The Claimant has not argued that Mr Middleton’s case was more urgent than patient three and thus, although there are compendious particulars of negligence in d), e) and f), they add nothing to the issues already considered.
Causation: if Mr Middleton had been taken to theatre for surgery in place of patient two (i.e., at 14:10 on 18th November 2015) and undergone an urgent femoro-femoral cross-over graft, would this have restored blood supply to the lumbo-sacral plexus?
Given my conclusion that the Claimant has not proved that there has been a breach of duty of care, then this issue does not fall for determination. Nonetheless, having heard evidence on the issue, I will set out my conclusions, albeit much more briefly than would otherwise have been the case.
The Claimant rightly reminds me in her closing submissions that she bears the burden of proving breach of duty and of causation on the balance of probabilities. In my judgment, even if she had established that there had been a breach of duty, she would not have been able to prove causation to the requisite standard.
In my judgment, the Claimant’s evidence has not established that earlier reperfusion of the leg would have had the adventitious benefit of restoring blood supply to the LSP. As Professor Hands herself said, her explanation was “conjecture” and had no support in the literature. Nor was her explanation based on any cases she had treated.
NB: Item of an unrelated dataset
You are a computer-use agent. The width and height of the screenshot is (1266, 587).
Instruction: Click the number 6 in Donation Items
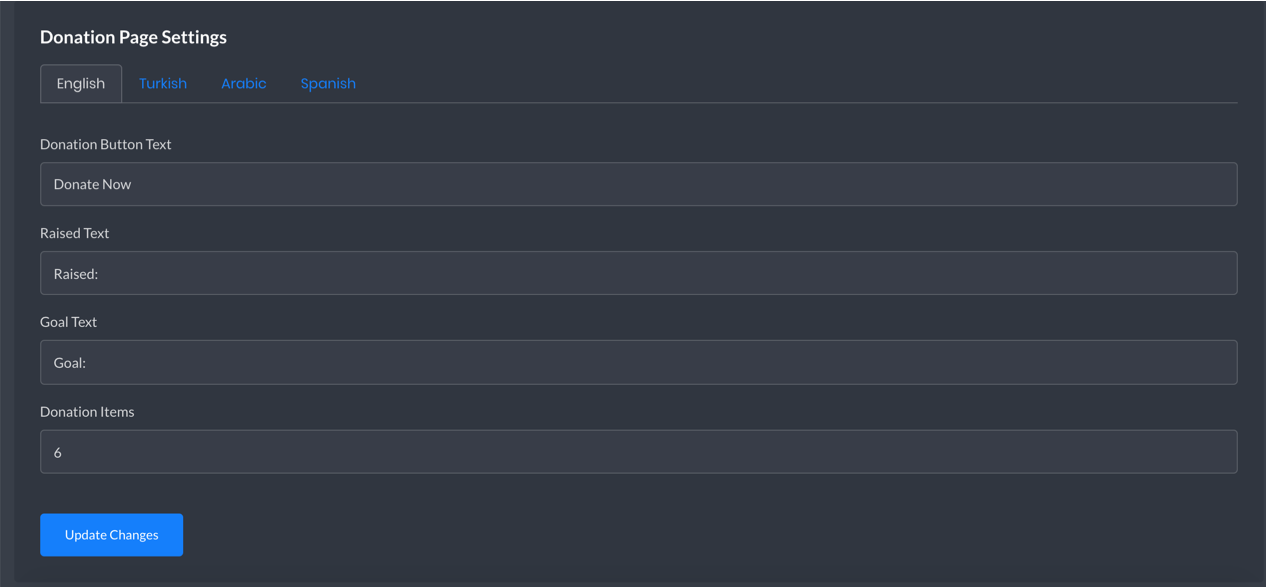pos(58,452)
Furthermore, I bear in mind that aspects of Professor Hands’ evidence on causation (albeit expressed to be subject to the views of a neurologist) were abandoned by the Claimant before the trial: see above at paragraph 39.
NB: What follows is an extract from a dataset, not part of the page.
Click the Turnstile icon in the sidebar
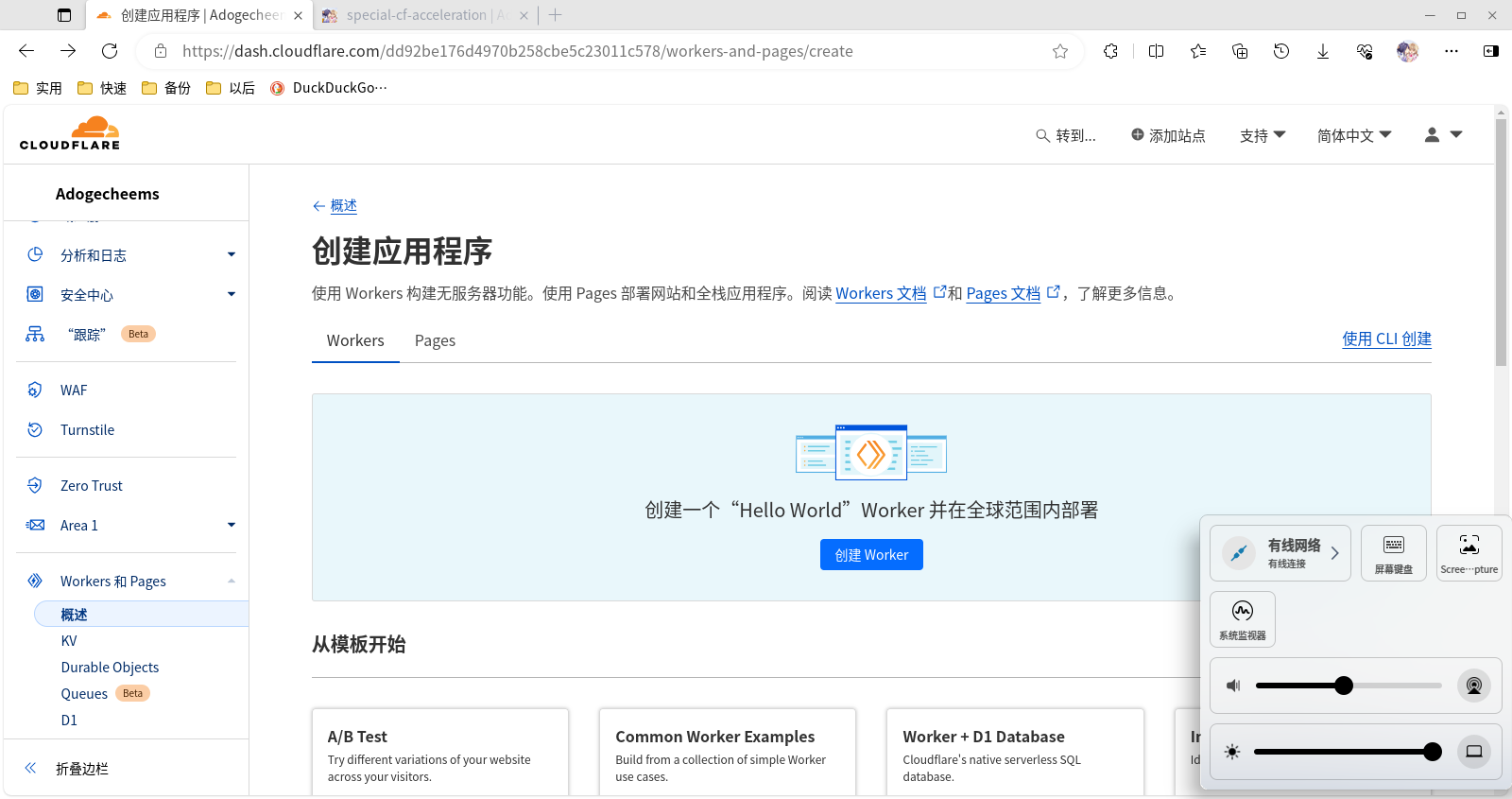1512x799 pixels. pos(35,430)
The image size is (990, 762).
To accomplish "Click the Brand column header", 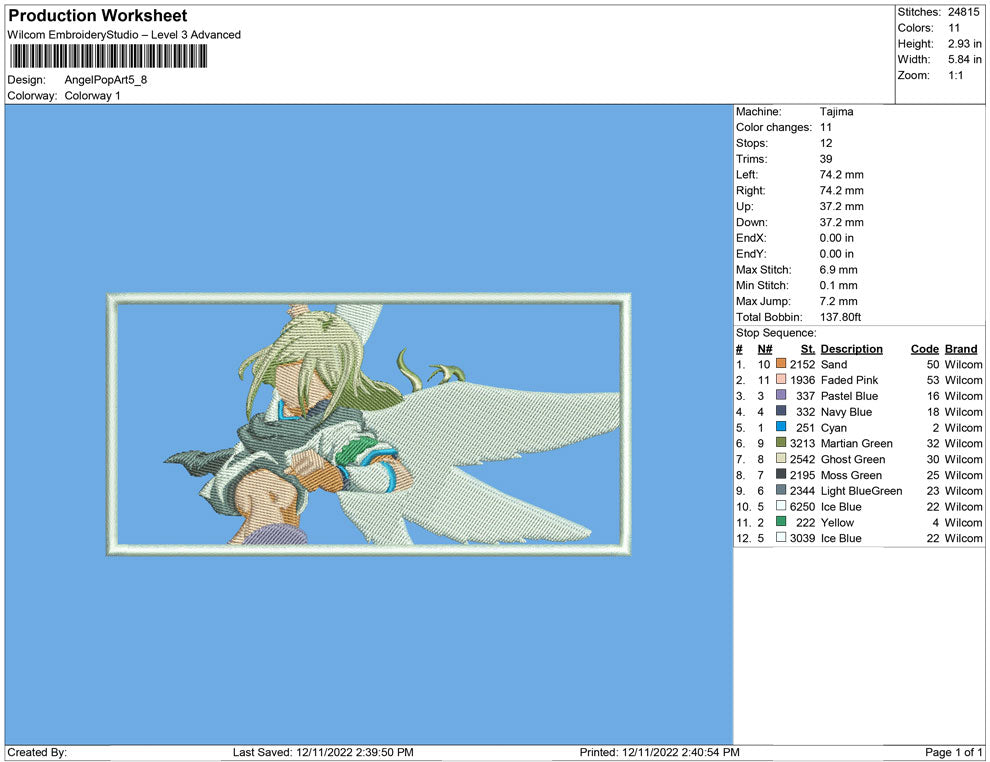I will point(961,349).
Professor Hands said in the report from the Joint Experts meetings that although the purpose of a femoro-femoral cross over graft is to re-perfuse the leg “in these circumstances I would expect the graft to contribute a significant blood flow to the pelvis as well as the leg given the collaterals which had already developed, and which would still be open. There is no reason why the graft should not provide ‘upstream’ as well as ‘downstream’ flow and this is seen in bypass grafts to the leg”. She said that it “would not be surprising” if the blood supply had to be drawn from just below the groin and from the deep circumflex iliac artery.
Mr Coleridge Smith disagreed, describing the hypothesis as “fanciful”. He said that he considered “that the arterial occlusions which occurred on 18 November 2015 led to the occlusion of the last remaining vessel(s) supplying the lumbosacral plexus from the iliac arteries, the most likely mechanism being by embolisation of thrombus or atheroma, as suggested by Gloviczki. Even if blood flow had been restored earlier with a femoro-femoral graft, this would not have improved blood flow to the lumbosacral plexus because the last remaining artery was already blocked. I have noted above my scepticism that blood would flow proximally from the common femoral artery in the groin to the lumbosacral plexus deep in the pelvis.”
In my judgment Mr Coleridge Smith’s criticisms of Professor Hands’ theory are justified, essentially for the reasons summarised in the Defendant’s written closing submissions at paragraph 38-46.
Disposal
It follows from the foregoing that the Claimant’s claim fails.